● Action item
Where the word "Given" shows up in a line below, that line is counted. State how many lines are counted, without any other words.

Start of Provided material

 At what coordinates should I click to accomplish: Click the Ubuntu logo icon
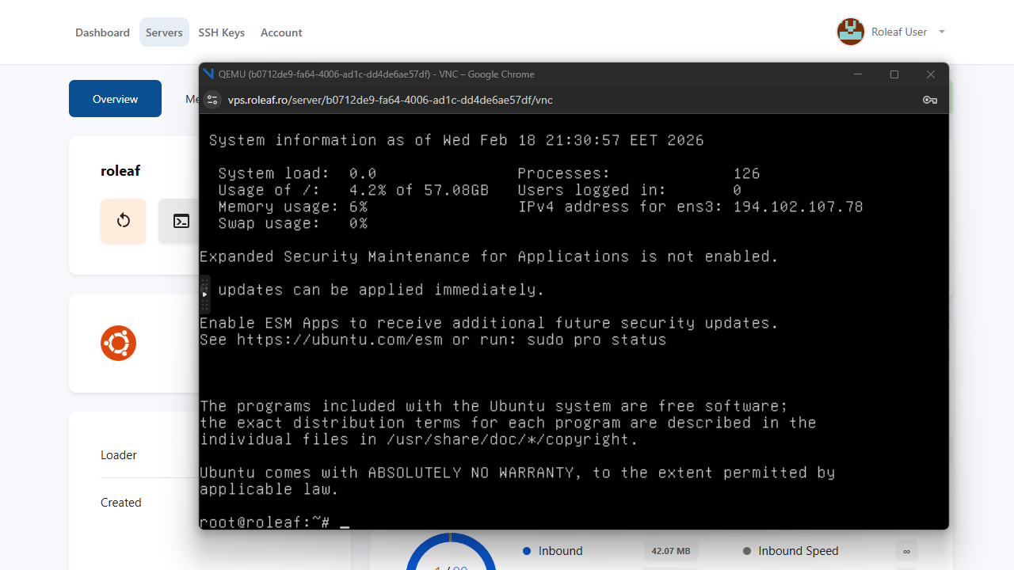(118, 344)
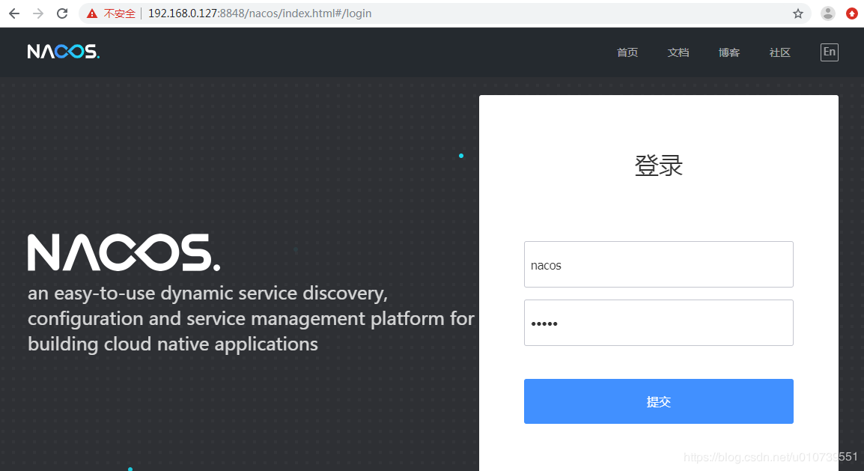864x471 pixels.
Task: Reload the Nacos login page
Action: pos(62,13)
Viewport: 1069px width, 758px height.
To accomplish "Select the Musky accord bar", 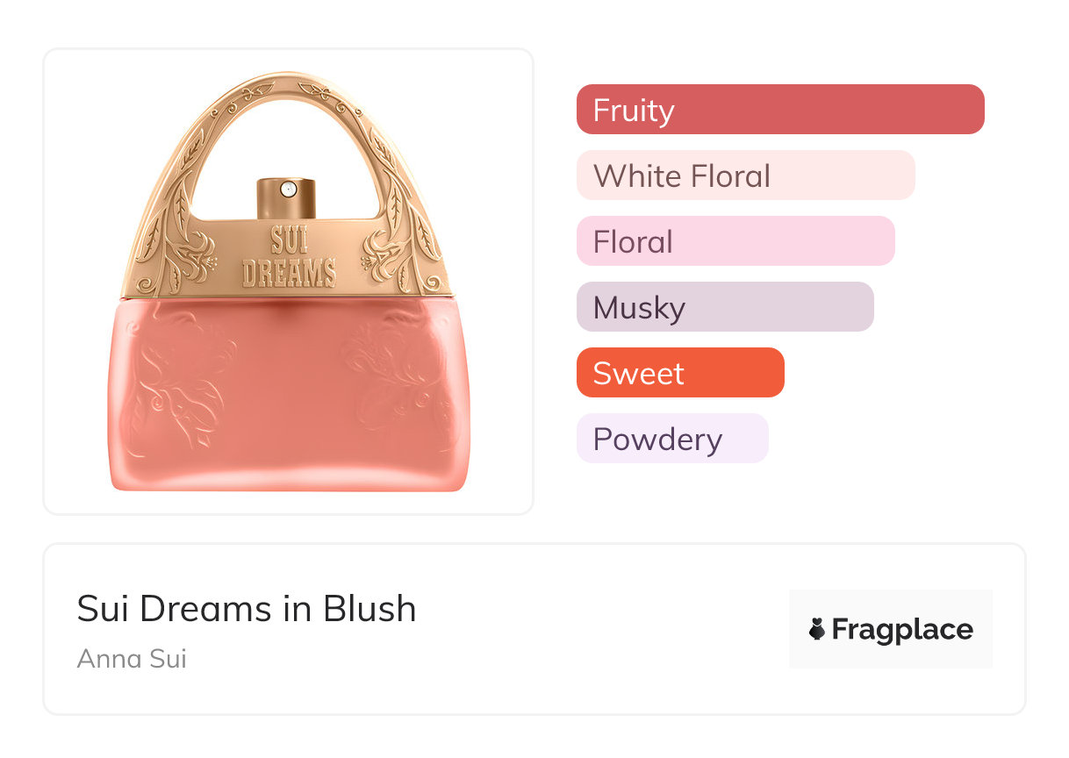I will (724, 307).
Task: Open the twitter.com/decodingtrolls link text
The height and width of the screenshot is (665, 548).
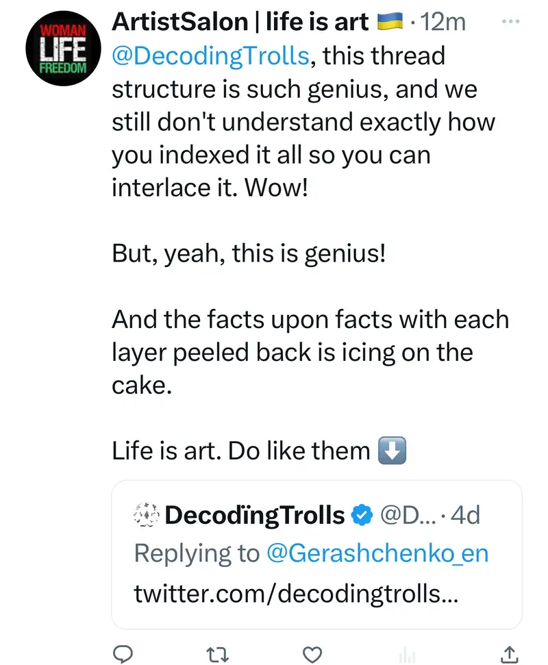Action: click(x=295, y=593)
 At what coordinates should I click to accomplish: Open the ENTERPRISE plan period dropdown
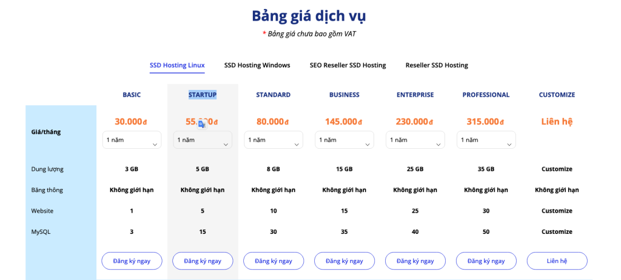point(415,140)
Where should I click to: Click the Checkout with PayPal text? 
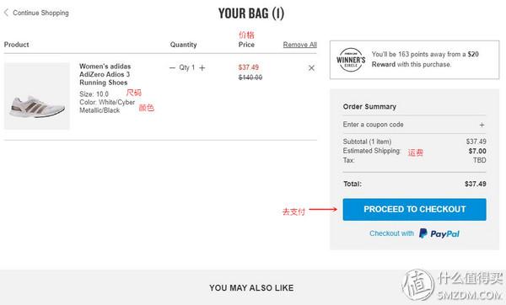392,233
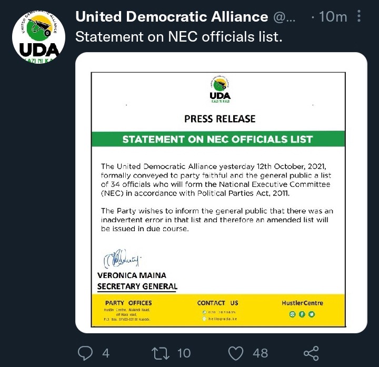The height and width of the screenshot is (367, 379).
Task: Click the Facebook icon in press release footer
Action: [x=302, y=314]
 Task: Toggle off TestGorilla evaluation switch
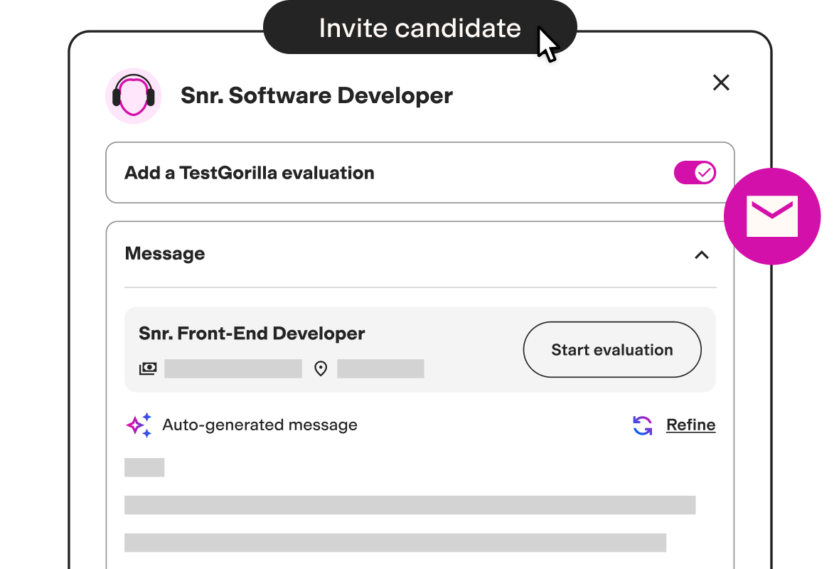click(695, 173)
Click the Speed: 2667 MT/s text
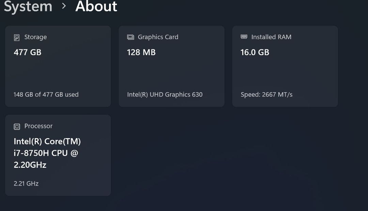Image resolution: width=368 pixels, height=211 pixels. pyautogui.click(x=266, y=95)
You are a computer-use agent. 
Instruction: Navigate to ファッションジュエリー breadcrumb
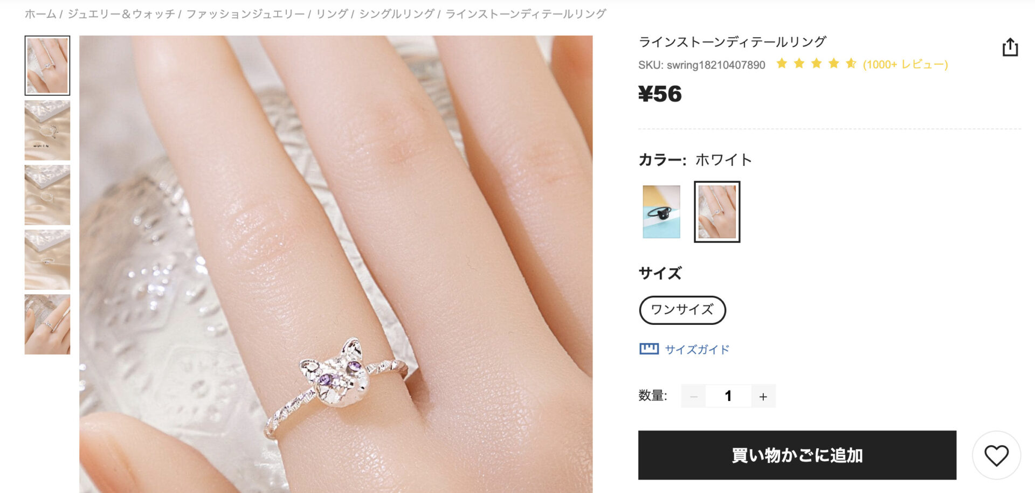point(246,14)

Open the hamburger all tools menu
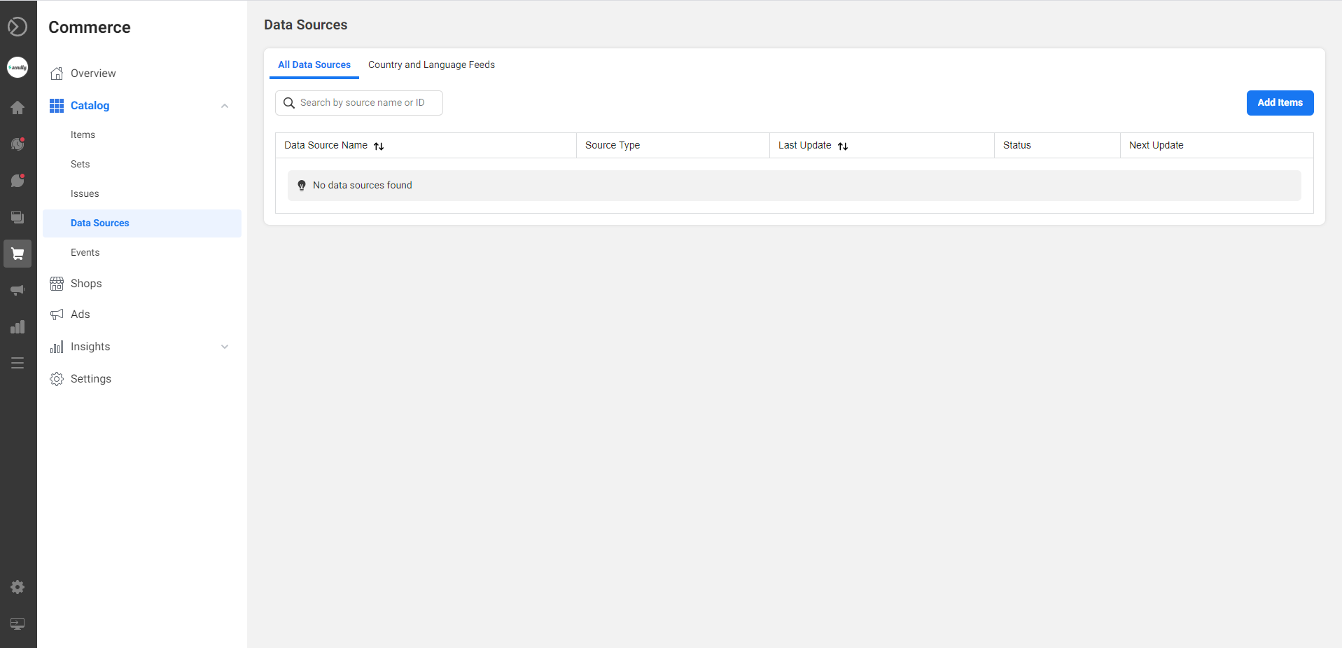pyautogui.click(x=18, y=363)
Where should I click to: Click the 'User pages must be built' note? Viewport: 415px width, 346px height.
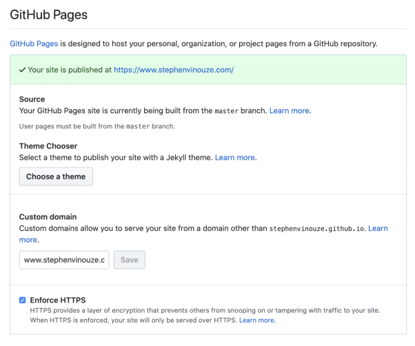pyautogui.click(x=97, y=126)
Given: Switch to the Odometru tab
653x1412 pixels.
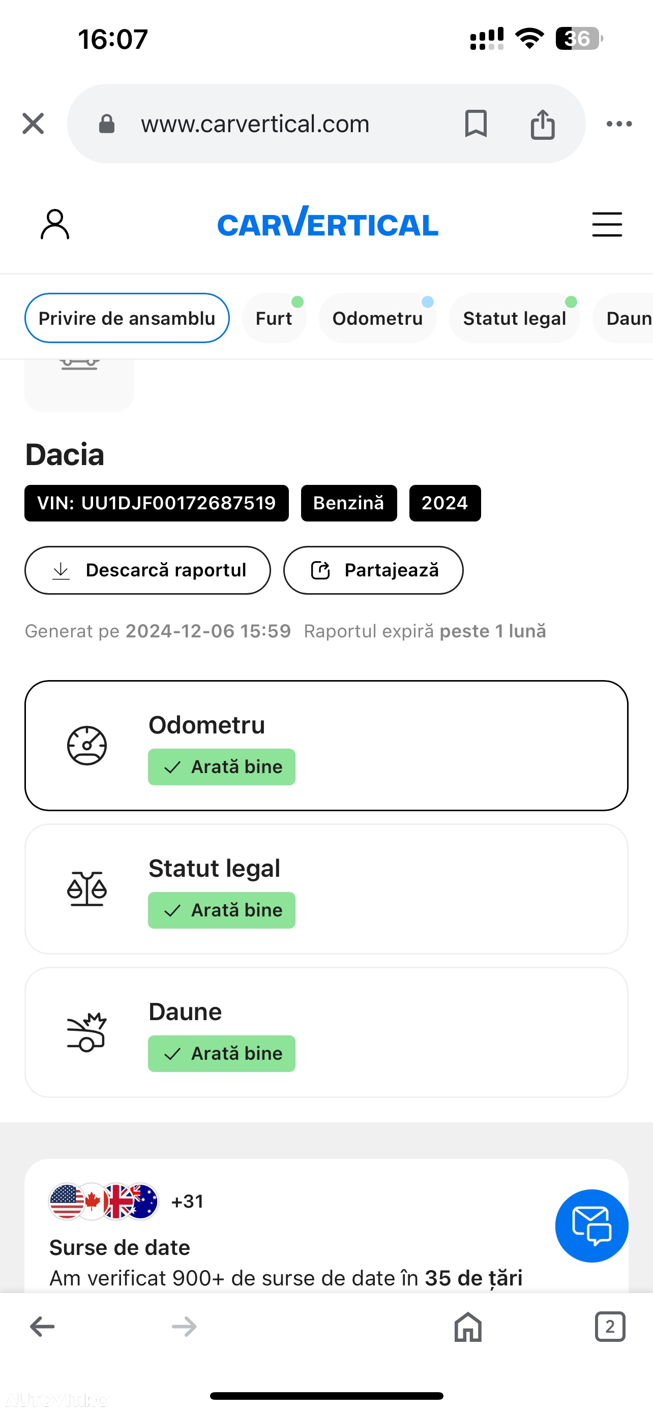Looking at the screenshot, I should click(x=377, y=318).
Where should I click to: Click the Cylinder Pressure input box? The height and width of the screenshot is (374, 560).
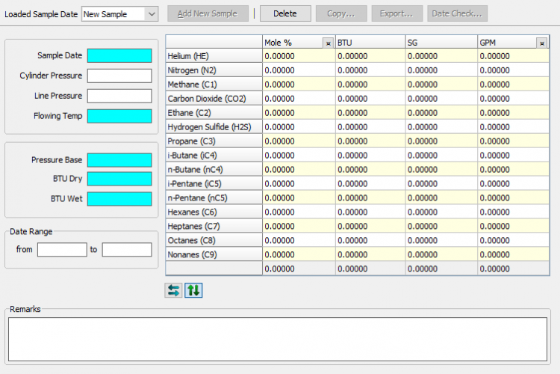pos(119,76)
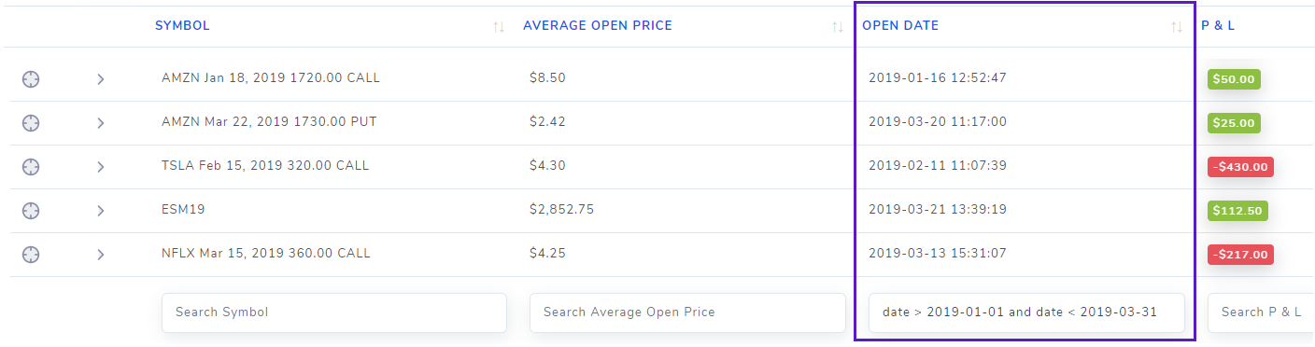The width and height of the screenshot is (1315, 347).
Task: Expand the AMZN Mar 22 1730.00 PUT row
Action: point(100,123)
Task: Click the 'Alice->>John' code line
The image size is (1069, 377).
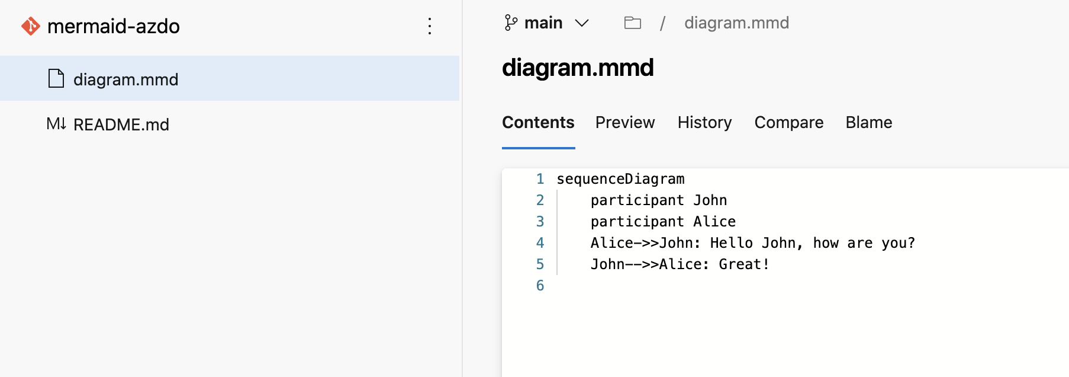Action: coord(752,243)
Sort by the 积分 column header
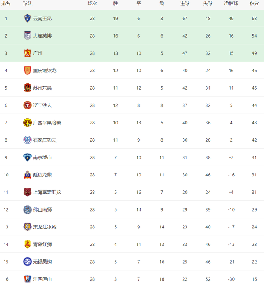This screenshot has height=283, width=264. coord(254,3)
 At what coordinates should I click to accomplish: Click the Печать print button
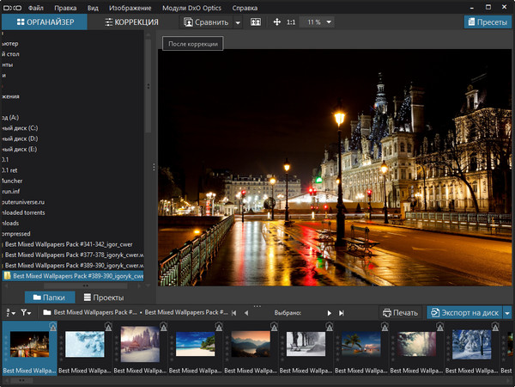400,313
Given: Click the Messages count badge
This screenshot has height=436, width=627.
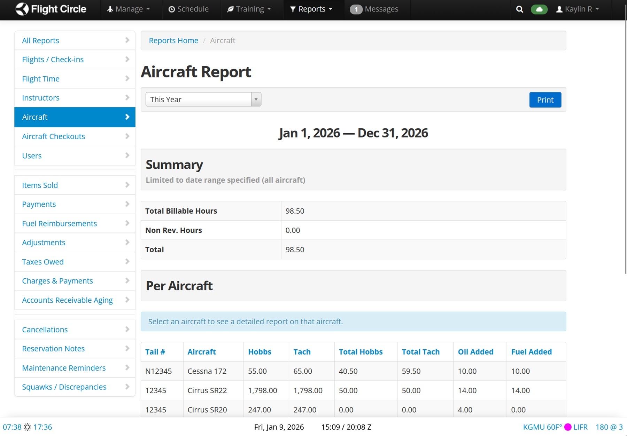Looking at the screenshot, I should (356, 9).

End of Provided material

● Result
2